The National Women's Hockey League is currently in its offseason following its sixth year of play, but things have been anything but normal over the past few weeks. A lot has transpired recently, and it appears as though this could be the tip of the iceberg.
Coming into the NWHL season, it was expected that the Minnesota Whitecaps would be a very good team. Given their storied history, existing chemistry, and the addition of a handful of talented players, it's little surprise that the team not only led the league during the regular season, but captured the Isobel Cup in their inaugural year with the NWHL.
What helped the Whitecaps start off this season strong was their roster, which was comprised of many players who were already part of the organization during its time as an independent team, prior to joining the NWHL.
Among those returning: Allie Thunstrom, who put up nine points in 16 games this season; Amy Menke, who recorded 10 points (4G, 6A) in 15 games; and both Winny Brodt Brown and Chelsey Brodt Rosenthal. Meaghan Pezon, Kalli Funk, Haylea Schmid, and Tanja Eisenschmid were among the other returning players. Julie Friend also returned in net.
The chemistry between these returning players, as well as the several Olympians who joined or re-joined the team this season, certainly helped foster a winning group in Minnesota.
But the Whitecaps also had several new players, including goaltender Amanda Leveille. Leveille joined her hometown team after spending the last two seasons in Buffalo; she went 11-4-0 with a 2.09 GAA and .923 save percentage in her first season with Minnesota.
Olympians including Lee Stecklein, Hannah Brandt, and Kendall Coyne Schofield also joined the Whitecaps this season. Stecklein and Brandt each recorded 11 points; Coyne Schofield had 15 points. Jonna Curtis was named the NWHL's Newcomer of the Year after putting up an impressive 19 points (8G, 11A) in just 16 games.
The Whitecaps started off their inaugural NWHL season strong, winning each of their first six games. Whether they had home ice or not, it didn't matter. Minnesota beat the Riveters with a cumulative score of 7-1 in their first two games at TRIA Rink. The teams traveled to New Jersey for a pair of games, both of which went Minnesota's way as the Whitecaps outscored the Riveters 11-5.
Upon returning home, Minnesota beat the Beauts in a pair of one-goal decisions. Their first loss of the season didn't come until December 1, when the team returned to the ice after a month off from NWHL action. The Whitecaps dropped a pair of games to Boston, including a 5-1 loss and an uncharacteristic 7-2 decision.
Minnesota then went on to win six of their last eight games, including a pair of shutouts over the Connecticut Whale. One of those games was a decisive 9-0 victory on January 20. Over the course of that stretch, the Whitecaps also beat Connecticut 2-0 and 4-1, beat Boston 2-1 and the Beauts 2-1.
Overall, in their inaugural season, the Whitecaps went 4-0 against the Riveters, 3-1 against the Beauts, 1-3 against the Pride and 4-0 against the Whale.

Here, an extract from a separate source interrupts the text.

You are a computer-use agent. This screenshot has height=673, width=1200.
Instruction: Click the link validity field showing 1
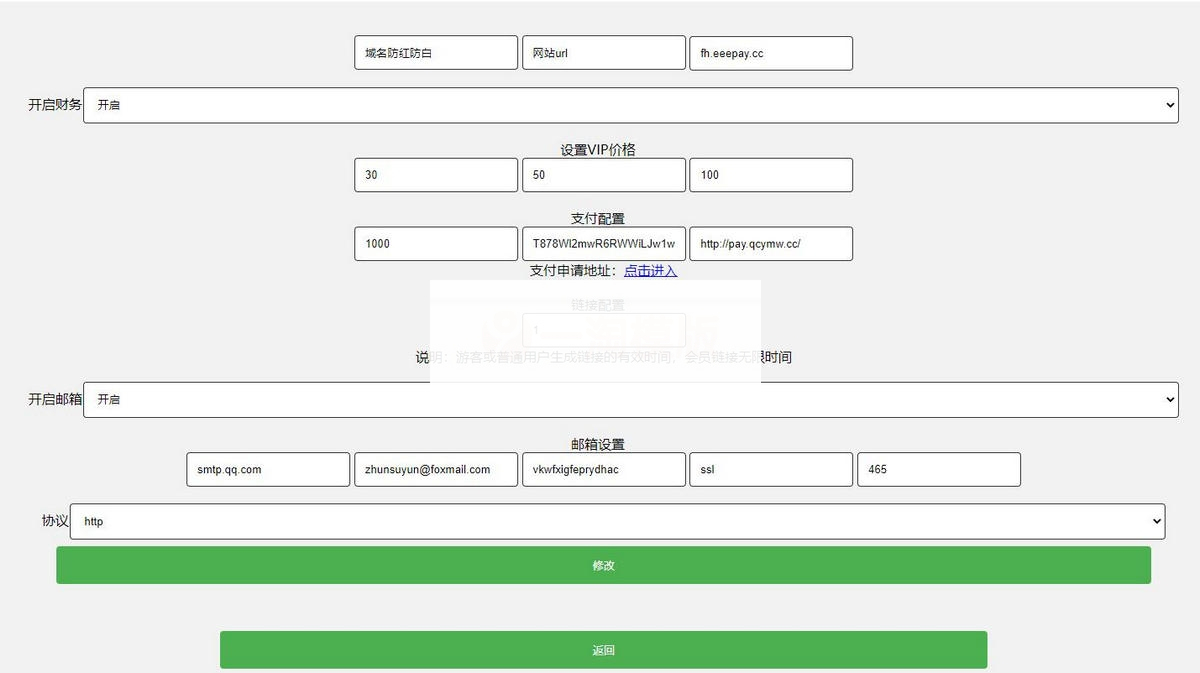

Minnesota headed into the postseason on a high note, and continued their streak there. They beat the Riveters in a rescheduled semifinal before winning the Isobel Cup over the Beauts in overtime, 2-1.
The Highs and Lows
↑ The Whitecaps were strong finishers. They had 23 of their 53 goals in the regular season in the third period, tied with Boston for the most goals in the final frame.

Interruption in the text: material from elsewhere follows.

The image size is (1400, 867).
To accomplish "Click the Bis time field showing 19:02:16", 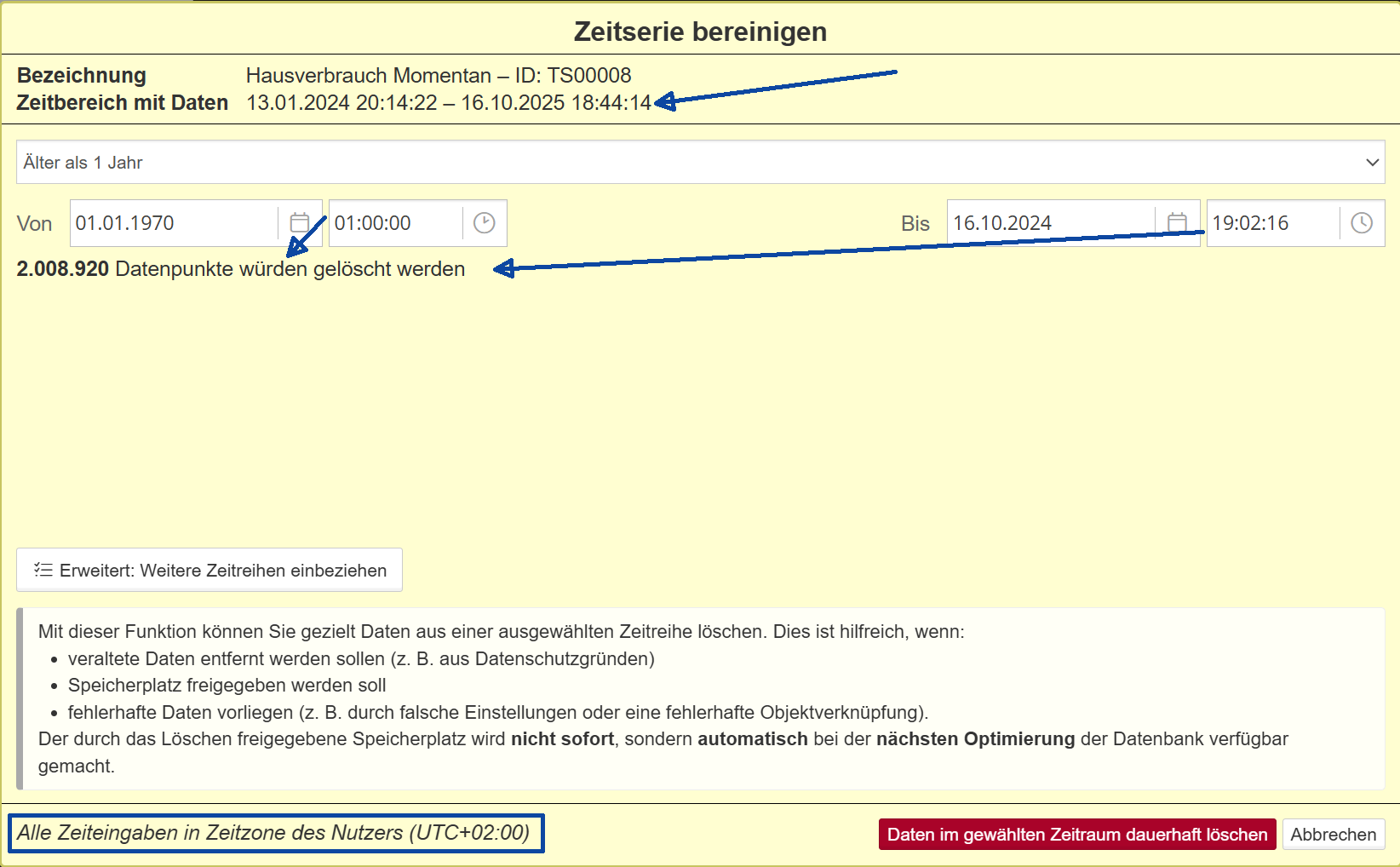I will (x=1271, y=223).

↓ Minnesota didn't have the most successful power play in the league. They recorded only four power-play goals, tied for fewest in the league, and were just 7.5% on the power play. But on the flip side, they also recorded four shorthanded goals, most in the NWHL. (The other four teams each only had one shorthanded tally.)
↑ Minnesota's 10.8% shooting percentage was second-best in the NWHL behind only Boston (12.6%).
State of the Organization
This season, the Whitecaps were led by co-head coaches Ronda Engelhardt and Jack Brodt, with assistant coach Laura Slominski. Brodt had already served as the team's head coach prior to its entry into the NWHL, so it was unsurprising to see him in the role.
Before the season began, word had it that Robb and Shivaun Stauber would be the team's co-head coaches, but that was never confirmed, and as it turned out, the parties never actually signed a contract.
Given that he was already with the team prior to its NWHL days, and remained with them this season, it's natural to expect that Brodt would be back behind the bench with Minnesota next season unless something changes.
The Whitecaps have a lot to live up to after not only leading the league in their first season, but also winning the Isobel Cup. They were a dangerous team to play against and at times, it seemed like they were unbeatable and wouldn't lose a game all season.
The Whitecaps were also in a unique position this season, as they played a handful of exhibition games throughout the season against collegiate teams. This extended their traditions from their time as an independent team, but it was interesting to see them intertwine these games with the NWHL schedule and maintain somewhat of a "practice" roster with additional skaters.
After having a taste of the championship, it'll be hard for the Whitecaps to top their inaugural NWHL season – but they'll definitely try to find a way when fall rolls around.